── MATERIALS PROVIDED

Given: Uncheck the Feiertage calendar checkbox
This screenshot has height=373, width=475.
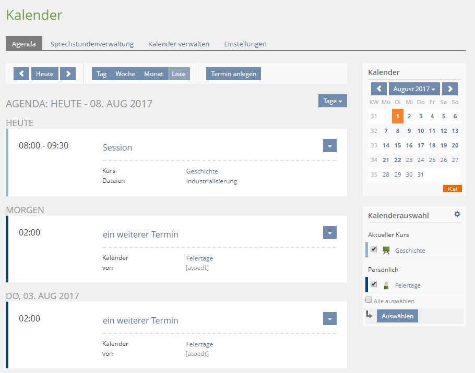Looking at the screenshot, I should click(x=374, y=284).
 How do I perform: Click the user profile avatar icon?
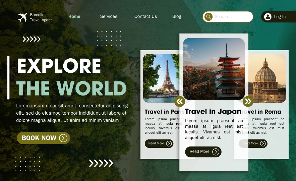coord(268,17)
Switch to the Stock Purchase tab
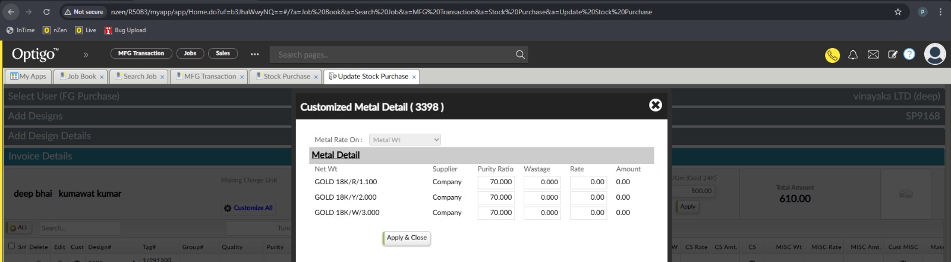The width and height of the screenshot is (951, 262). tap(286, 77)
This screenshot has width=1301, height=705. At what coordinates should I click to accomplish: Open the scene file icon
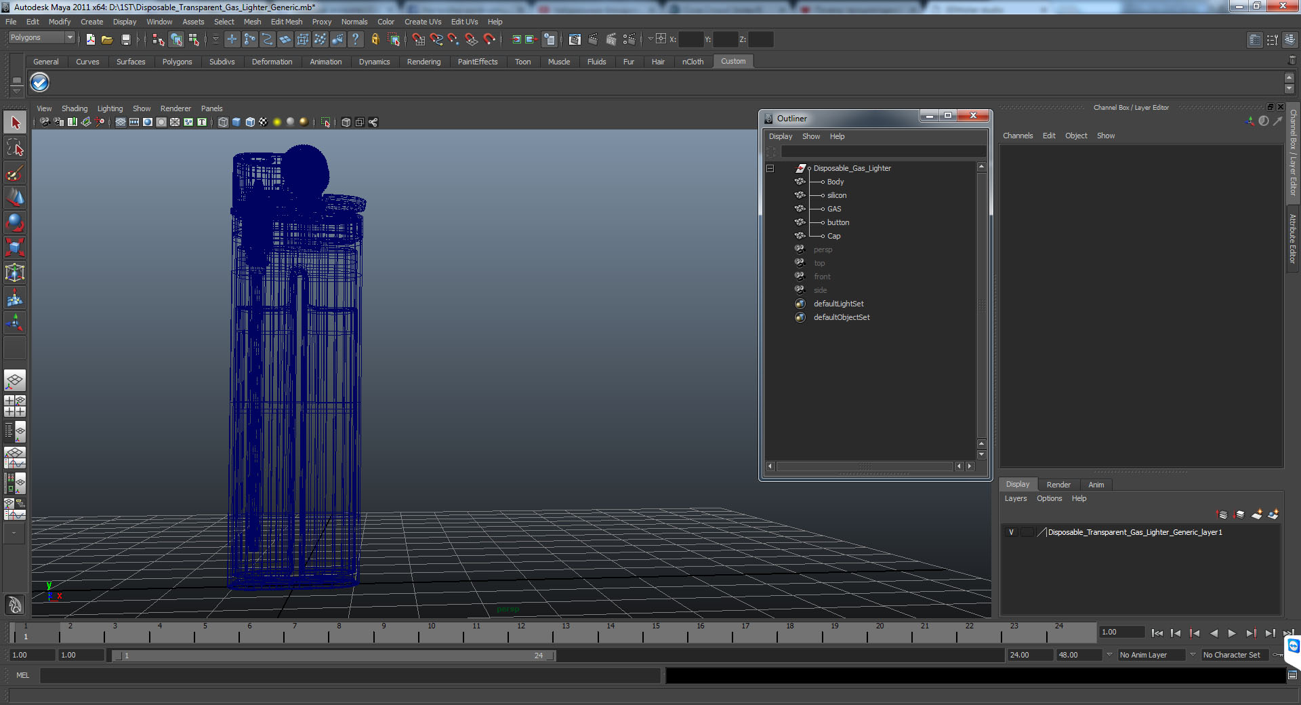pyautogui.click(x=108, y=40)

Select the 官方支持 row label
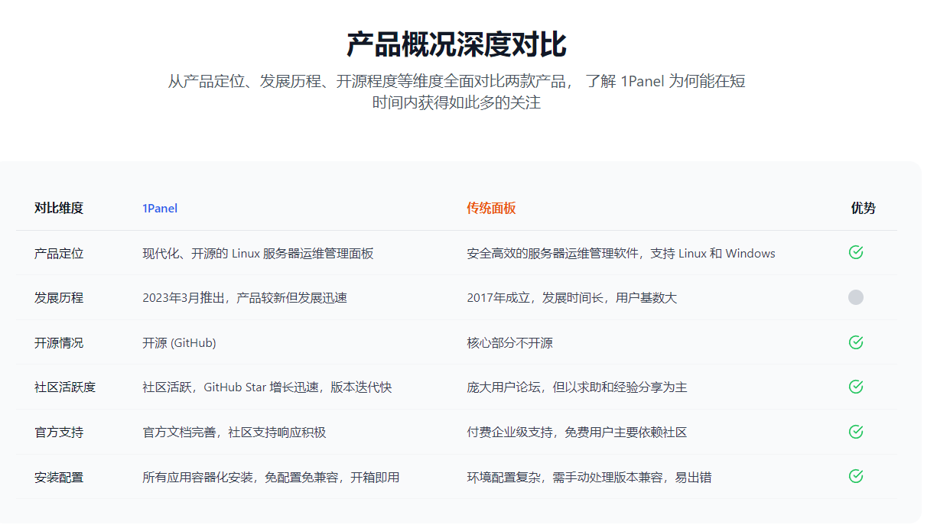tap(59, 433)
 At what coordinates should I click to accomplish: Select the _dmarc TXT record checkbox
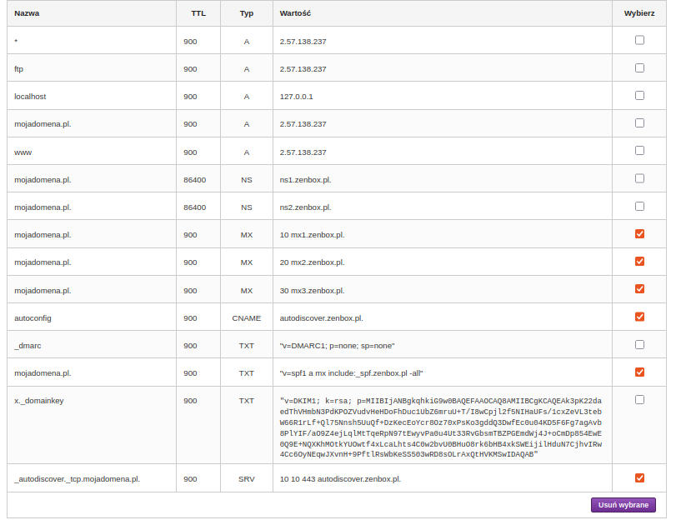coord(639,344)
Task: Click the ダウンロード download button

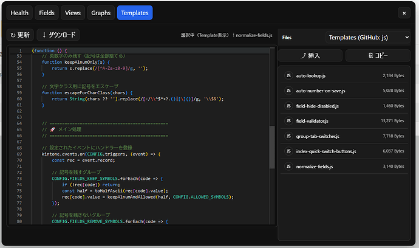Action: click(58, 35)
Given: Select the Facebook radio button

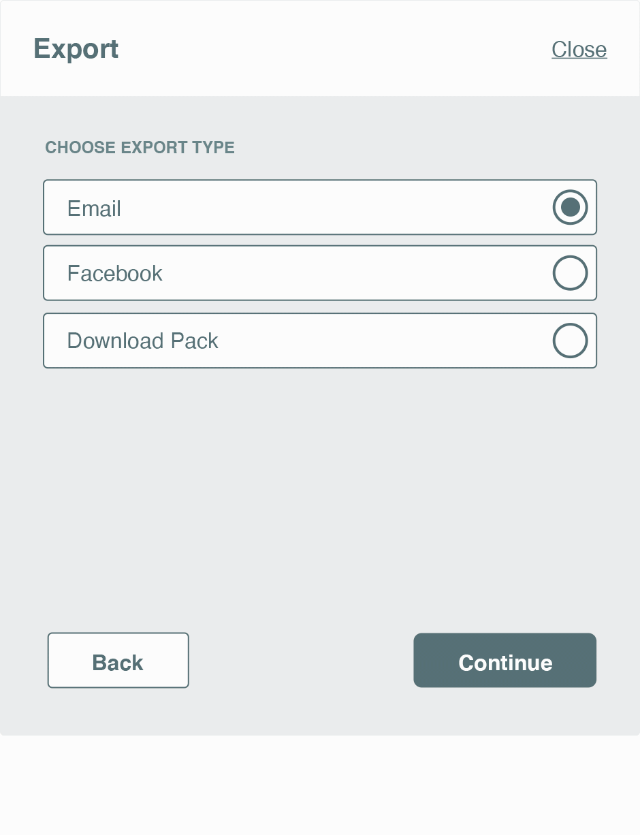Looking at the screenshot, I should pyautogui.click(x=570, y=273).

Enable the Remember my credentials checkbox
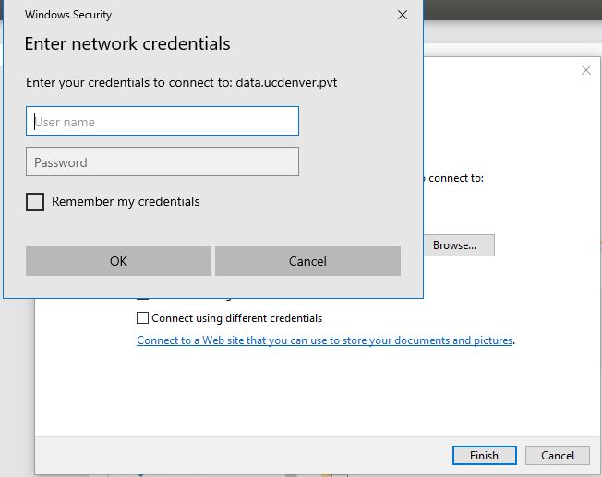click(x=35, y=202)
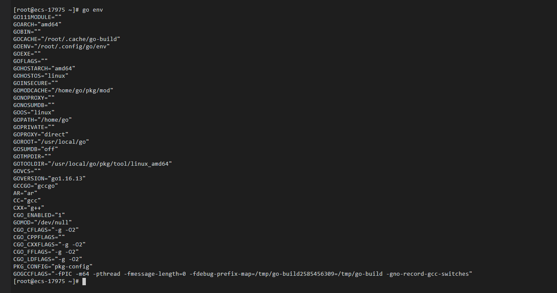Click the GOPATH="/home/go" line
This screenshot has width=557, height=293.
point(42,120)
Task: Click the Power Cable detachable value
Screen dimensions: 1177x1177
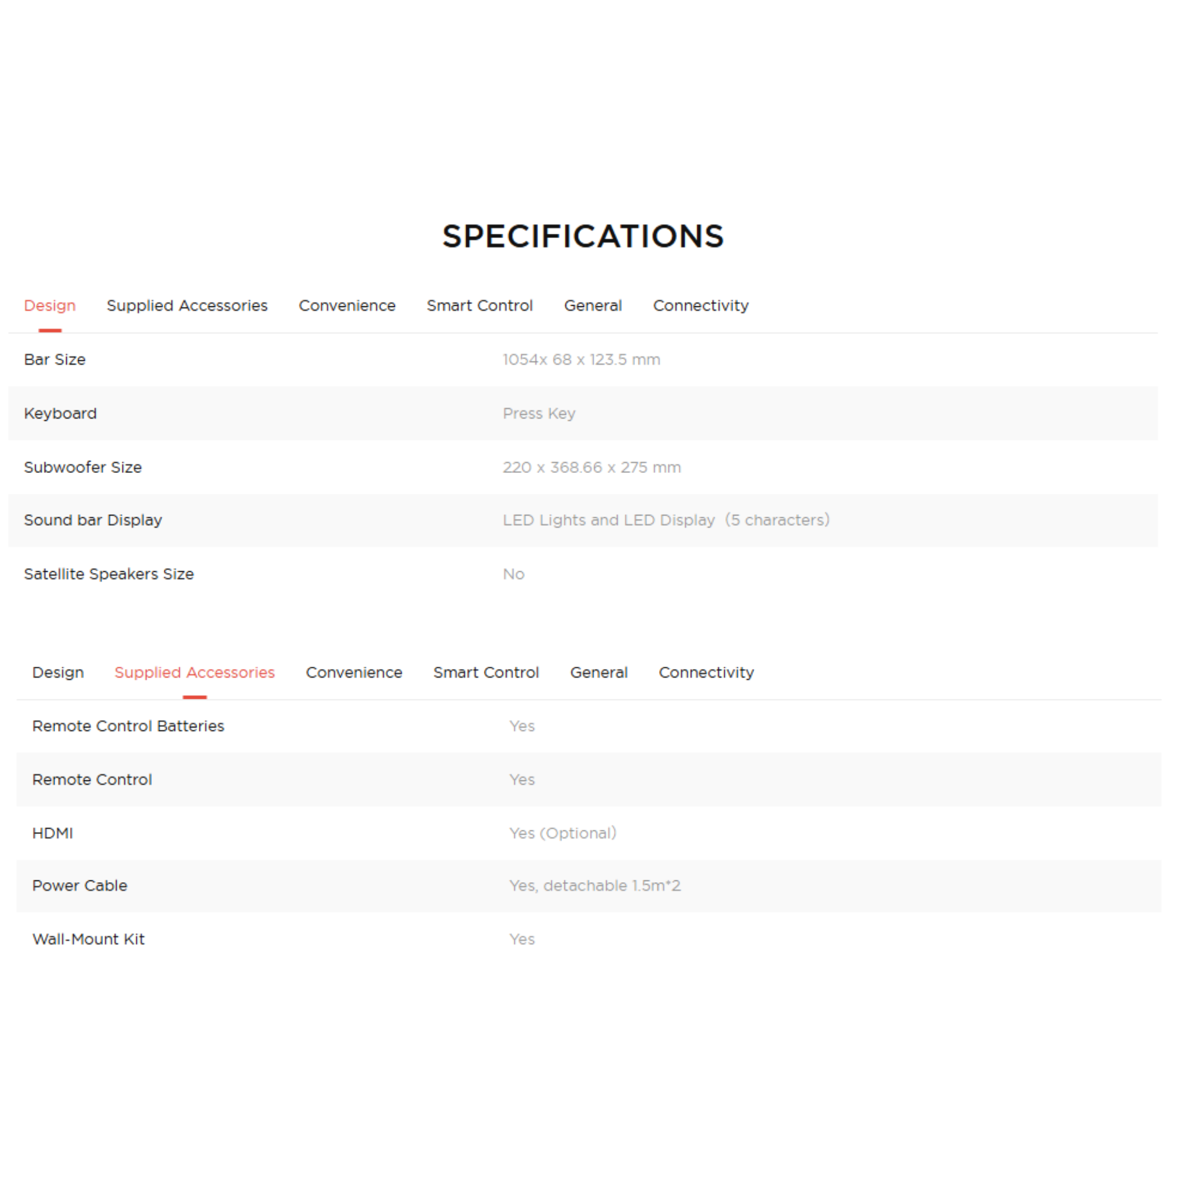Action: [595, 886]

────

Leave out the pictures, and retype exactly the lines from the one containing "Given: Select the Facebook radio button" through the final line of the data.

*TASK ANSWER*
Given: Select the Facebook radio button

Looking at the screenshot, I should pyautogui.click(x=570, y=273).

Enable the Remember my credentials checkbox
click(x=35, y=202)
Click the GOPATH="/home/go" line
This screenshot has width=557, height=293.
point(42,120)
Task: Click the Power Cable detachable value
Screen dimensions: 1177x1177
Action: [595, 886]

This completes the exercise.